Moreover, O’Gráda et al. (19) found that severity of negative symptoms correlated with difficulties in sustaining attention. Intriguingly, this effect was reported for patients in whom the positive symptoms were low (Mean= 2.02; SD= 2.25). This appears to parallel our finding where the PAUSS scores were associated with more omission errors when positive symptoms were low (see Figures 4A and 5A).
What might explain the benefit we observed in the CM group and in individual with elevated autistic and positive symptoms? As stated above, performance on the SART requires the recruitment of both sustained attention and response inhibition. However, the hypothesized dissociation between SPD and ASD in terms of these respective abilities was not supported by our results, and as such our pattern of results do not support the hypothesis that these two abilities converge in a compensatory manner in the CM group. Perhaps this is inherent in the inability of the SART task to truly dissociate inhibition from sustained attention. In this regard, Robertson et al. (18) point out that “arbitrating between the relative contributions of an inefficiency in response inhibition per se and a failure to inhibit responses due to a lack of continuous attention to response is of course difficult and indeed somewhat circular within this task” (p. 749).
However, the exploratory analyses provide some important leads that might be leveraged in future research to understand the mechanisms underlying benefits conferred by the co-presence of autistic and positive symptoms. First, the analyses pertaining to the subdomains of the PAUSS suggest that autistic features associated with stereotypies and narrowed interests appear to largely drive the interaction of the PAUSS total scores with PANSS positive symptoms on omission errors. This dovetails with the findings of a study on probabilistic reasoning showing that relative to individuals with delusional disorder (DD) only and individuals with obsessive-compulsive disorder (OCD) only—who respectively were reliant on less and more evidence to make their decision—probabilistic reasoning was normalized in individuals with comorbid DD and OCD (50).
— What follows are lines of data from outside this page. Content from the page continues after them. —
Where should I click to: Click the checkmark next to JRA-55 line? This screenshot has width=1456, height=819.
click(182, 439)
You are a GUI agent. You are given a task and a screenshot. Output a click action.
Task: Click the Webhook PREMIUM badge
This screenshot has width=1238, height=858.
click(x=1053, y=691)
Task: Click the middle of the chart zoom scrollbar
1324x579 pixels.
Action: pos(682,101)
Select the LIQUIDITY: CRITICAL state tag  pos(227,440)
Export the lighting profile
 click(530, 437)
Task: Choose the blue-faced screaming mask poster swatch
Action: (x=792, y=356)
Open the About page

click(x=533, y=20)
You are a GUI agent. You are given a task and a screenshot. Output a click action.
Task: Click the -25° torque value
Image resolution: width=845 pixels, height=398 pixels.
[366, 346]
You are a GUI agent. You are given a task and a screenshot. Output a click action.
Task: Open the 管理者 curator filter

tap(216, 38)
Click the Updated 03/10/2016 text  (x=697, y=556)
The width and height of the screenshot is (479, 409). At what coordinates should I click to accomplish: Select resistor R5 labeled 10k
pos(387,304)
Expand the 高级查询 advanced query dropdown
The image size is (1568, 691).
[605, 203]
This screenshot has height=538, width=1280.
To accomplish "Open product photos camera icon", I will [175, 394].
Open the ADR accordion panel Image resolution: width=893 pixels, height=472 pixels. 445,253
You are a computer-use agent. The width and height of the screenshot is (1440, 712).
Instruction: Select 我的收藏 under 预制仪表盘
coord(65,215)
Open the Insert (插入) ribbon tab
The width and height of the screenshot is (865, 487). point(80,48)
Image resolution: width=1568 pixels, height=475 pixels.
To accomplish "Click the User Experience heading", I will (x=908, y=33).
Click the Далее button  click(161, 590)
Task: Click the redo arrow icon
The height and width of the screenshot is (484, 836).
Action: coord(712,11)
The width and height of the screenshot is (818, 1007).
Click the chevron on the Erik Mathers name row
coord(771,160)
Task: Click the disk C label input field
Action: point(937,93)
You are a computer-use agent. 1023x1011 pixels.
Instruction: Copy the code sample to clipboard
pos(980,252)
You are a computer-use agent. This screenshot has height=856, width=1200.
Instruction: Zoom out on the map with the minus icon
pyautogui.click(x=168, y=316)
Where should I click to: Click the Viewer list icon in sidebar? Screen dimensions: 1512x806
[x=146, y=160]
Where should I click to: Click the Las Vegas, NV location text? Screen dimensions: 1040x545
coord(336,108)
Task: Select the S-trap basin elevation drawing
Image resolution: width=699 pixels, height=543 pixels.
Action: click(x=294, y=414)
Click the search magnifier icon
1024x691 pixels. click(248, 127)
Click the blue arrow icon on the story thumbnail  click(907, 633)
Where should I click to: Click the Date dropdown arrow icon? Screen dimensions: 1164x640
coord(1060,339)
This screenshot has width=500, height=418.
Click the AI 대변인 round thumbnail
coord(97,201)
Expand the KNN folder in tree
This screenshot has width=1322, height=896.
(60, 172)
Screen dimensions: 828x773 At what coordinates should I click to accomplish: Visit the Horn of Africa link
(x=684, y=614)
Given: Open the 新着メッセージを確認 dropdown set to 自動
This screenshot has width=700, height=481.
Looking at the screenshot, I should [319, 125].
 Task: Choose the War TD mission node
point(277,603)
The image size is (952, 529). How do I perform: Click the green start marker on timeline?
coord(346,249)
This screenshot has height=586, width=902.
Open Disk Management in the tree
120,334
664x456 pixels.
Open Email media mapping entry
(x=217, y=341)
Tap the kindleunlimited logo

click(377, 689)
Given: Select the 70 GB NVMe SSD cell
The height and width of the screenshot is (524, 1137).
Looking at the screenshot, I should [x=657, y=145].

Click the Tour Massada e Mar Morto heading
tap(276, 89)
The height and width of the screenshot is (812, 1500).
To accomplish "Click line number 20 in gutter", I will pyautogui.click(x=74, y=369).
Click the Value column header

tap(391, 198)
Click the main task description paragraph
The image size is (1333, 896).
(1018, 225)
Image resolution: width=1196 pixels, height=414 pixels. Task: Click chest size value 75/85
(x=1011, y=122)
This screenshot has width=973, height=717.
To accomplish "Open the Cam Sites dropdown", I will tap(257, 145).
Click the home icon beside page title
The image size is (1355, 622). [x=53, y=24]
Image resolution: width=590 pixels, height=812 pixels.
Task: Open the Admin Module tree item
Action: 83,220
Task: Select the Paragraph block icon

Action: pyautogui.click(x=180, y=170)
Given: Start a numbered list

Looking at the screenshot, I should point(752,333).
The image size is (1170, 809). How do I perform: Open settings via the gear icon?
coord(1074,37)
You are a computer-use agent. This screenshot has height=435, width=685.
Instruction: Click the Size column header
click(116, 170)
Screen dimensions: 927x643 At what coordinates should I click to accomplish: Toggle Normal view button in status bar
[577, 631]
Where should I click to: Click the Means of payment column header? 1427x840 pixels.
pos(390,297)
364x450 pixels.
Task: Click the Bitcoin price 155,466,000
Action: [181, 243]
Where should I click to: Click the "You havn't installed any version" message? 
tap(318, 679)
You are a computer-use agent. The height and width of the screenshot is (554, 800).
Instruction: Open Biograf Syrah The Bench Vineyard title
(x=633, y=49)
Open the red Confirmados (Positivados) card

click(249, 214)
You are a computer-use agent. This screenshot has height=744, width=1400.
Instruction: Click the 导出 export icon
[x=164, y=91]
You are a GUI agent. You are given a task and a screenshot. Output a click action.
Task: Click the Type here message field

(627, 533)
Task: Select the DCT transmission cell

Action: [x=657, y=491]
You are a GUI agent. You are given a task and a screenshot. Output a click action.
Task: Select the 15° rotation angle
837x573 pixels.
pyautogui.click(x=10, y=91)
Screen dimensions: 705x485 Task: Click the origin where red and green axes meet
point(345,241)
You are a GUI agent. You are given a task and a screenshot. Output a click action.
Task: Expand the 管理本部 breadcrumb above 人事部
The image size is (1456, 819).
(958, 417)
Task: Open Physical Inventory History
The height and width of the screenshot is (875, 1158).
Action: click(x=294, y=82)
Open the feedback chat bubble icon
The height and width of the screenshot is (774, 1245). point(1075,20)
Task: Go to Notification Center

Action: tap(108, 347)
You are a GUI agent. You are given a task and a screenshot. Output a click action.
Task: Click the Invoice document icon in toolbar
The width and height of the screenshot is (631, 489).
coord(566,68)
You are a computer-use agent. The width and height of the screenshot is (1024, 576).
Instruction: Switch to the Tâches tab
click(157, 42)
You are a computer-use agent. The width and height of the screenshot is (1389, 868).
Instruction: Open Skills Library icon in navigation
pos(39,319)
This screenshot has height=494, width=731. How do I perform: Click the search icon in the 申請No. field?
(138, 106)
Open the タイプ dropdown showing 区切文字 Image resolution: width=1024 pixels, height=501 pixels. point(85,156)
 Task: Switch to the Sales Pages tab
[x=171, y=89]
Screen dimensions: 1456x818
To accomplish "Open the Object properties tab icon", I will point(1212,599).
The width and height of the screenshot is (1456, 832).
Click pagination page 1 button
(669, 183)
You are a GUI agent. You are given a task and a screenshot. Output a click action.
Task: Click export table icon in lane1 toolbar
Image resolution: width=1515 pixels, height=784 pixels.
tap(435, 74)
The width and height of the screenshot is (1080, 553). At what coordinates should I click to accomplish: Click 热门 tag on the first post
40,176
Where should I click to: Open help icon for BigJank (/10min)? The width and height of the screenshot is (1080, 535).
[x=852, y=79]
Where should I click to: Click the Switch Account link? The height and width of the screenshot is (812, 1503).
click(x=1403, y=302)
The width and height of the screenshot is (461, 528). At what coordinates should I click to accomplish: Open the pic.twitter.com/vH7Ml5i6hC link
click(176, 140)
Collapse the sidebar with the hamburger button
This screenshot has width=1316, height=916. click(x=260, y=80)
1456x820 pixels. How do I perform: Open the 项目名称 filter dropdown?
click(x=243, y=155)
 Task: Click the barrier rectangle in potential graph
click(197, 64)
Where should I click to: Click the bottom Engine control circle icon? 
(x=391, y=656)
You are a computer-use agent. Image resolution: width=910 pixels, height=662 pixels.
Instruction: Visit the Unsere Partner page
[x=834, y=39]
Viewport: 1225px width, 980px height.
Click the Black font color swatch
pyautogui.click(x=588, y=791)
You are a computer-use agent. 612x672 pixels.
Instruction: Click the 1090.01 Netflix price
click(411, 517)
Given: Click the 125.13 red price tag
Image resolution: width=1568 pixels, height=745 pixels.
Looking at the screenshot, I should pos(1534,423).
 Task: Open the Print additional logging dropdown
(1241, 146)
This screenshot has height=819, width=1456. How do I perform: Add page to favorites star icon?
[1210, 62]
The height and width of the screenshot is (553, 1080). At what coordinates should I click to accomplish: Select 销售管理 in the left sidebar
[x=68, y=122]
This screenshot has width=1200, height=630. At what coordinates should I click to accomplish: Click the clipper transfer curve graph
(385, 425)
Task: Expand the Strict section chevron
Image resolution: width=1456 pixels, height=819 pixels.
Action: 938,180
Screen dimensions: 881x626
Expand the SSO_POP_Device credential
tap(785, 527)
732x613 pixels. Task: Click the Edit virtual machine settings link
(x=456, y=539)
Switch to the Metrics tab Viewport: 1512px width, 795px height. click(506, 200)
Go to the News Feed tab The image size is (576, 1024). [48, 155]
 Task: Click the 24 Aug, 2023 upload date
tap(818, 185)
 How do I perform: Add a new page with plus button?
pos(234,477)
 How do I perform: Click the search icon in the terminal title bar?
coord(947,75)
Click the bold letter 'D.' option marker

Stereotypic behavior is a main feature that is common to both OCD and ASD (51), and so it might be of particular importance to understanding how autistic and positive symptoms become adaptive when co-present.
Moreover, the independent analyses in the ASD and SPD groups show that the pattern of associations of PAUSS and PANSS positive symptoms with omission errors in the ASD group is reversed in the SPD (see Figures 6A, B). This suggests that the PAUSS and PANSS positive symptoms are associated with diametric influences on sustained attention independent of the disorder. This is consistent with (i) the diametric model (52, 53)—which posits that ASD and SSD are characterized by opposing phenotypic patterns—, (ii) evidence suggesting that ASD and SSD can be characterized by opposing patterns of attentional abilities (3, 54), and (iii) existing evidence suggesting that the presence of both disorders may be associated with attenuated impairments (3, 27, 38). Importantly, this pattern of association also suggests that the omission errors in ASD and SPD might be precipitated by different mechanisms, which is consistent with the notion that apparent overlaps between autism and schizophrenia spectrum disorders might be precipitated by different cognitive styles or biases (55, 56). Altogether, this pattern of association gives credence to the idea and that some compensatory mechanism might nonetheless be at play in the comorbid group. If so, future research (behavioral, cognitive, and neural) is necessary in order to test the prediction that these mechanisms are highly interactive and possibly of contrasting nature. Hence, assessments that require the recruitment of dissociable contrasting abilities, such as global-local processing (57, 58) and zoom-in and zoom-out attentional mechanism (59) might be particularly beneficial in discriminating between the groups and thus potentially mechanistically more informative. Within the neural domain, future research might consider the default mode and task-positive networks in search for a potential mechanism. Lapses in attention have been associated with reduced task-induced deactivation of the default mode network (60) and its anticorrelation with the task-positive network has been related to consistent behavioral performance (61). Examining disorder-specific resting state activity of these networks in ASD and SPD might provide a mechanistic account of how autism and positive symptom severity converge adaptively in sustaining attention.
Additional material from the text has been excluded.